Task details —
Please write out each entry exactly as it appears.
Segment Start: Working data
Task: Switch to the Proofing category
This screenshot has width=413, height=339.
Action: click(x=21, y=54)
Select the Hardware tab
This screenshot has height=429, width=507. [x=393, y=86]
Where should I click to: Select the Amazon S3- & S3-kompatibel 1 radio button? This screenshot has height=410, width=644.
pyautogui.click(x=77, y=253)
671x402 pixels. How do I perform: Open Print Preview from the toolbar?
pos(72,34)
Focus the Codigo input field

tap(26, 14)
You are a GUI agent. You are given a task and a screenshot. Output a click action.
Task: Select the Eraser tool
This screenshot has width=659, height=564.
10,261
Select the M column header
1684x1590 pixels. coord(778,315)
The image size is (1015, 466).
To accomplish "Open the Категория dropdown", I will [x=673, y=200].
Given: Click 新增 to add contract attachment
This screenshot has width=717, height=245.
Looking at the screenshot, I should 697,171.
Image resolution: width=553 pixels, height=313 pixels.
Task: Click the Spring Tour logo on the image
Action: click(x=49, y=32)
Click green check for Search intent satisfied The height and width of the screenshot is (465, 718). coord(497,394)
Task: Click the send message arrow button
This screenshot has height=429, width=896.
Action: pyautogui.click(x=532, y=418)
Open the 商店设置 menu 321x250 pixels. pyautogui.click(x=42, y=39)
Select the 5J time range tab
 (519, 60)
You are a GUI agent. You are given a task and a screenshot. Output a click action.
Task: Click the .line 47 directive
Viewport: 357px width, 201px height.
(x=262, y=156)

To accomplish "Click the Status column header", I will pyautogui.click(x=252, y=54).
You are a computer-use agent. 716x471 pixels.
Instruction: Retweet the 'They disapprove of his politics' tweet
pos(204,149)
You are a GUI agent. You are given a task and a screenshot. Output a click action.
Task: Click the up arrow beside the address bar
Segment End: Working data
Exercise response —
Task: Switch to the Proofing category
This screenshot has width=413, height=339.
Action: click(x=21, y=54)
Select the Hardware tab
This screenshot has height=429, width=507. [x=393, y=86]
Where should I click to: Select the Amazon S3- & S3-kompatibel 1 radio button? This screenshot has height=410, width=644.
pyautogui.click(x=77, y=253)
671x402 pixels. How do I perform: Open Print Preview from the toolbar?
pos(72,34)
Focus the Codigo input field

tap(26, 14)
You are a GUI agent. You are given a task and a screenshot. Output a click action.
Task: Select the Eraser tool
This screenshot has width=659, height=564.
10,261
Select the M column header
1684x1590 pixels. coord(778,315)
The image size is (1015, 466).
To accomplish "Open the Категория dropdown", I will [x=673, y=200].
Given: Click 新增 to add contract attachment
This screenshot has width=717, height=245.
Looking at the screenshot, I should 697,171.
Image resolution: width=553 pixels, height=313 pixels.
Task: Click the Spring Tour logo on the image
Action: click(x=49, y=32)
Click green check for Search intent satisfied The height and width of the screenshot is (465, 718). coord(497,394)
Task: Click the send message arrow button
This screenshot has height=429, width=896.
Action: pyautogui.click(x=532, y=418)
Open the 商店设置 menu 321x250 pixels. pyautogui.click(x=42, y=39)
Select the 5J time range tab
 (519, 60)
You are a GUI agent. You are given a task and a screenshot. Output a click action.
Task: Click the .line 47 directive
Viewport: 357px width, 201px height.
(x=262, y=156)

To accomplish "Click the Status column header", I will pyautogui.click(x=252, y=54).
You are a computer-use agent. 716x471 pixels.
Instruction: Retweet the 'They disapprove of his politics' tweet
pos(204,149)
You are a GUI agent. You are given a task and a screenshot. Output a click action.
Task: Click the up arrow beside the address bar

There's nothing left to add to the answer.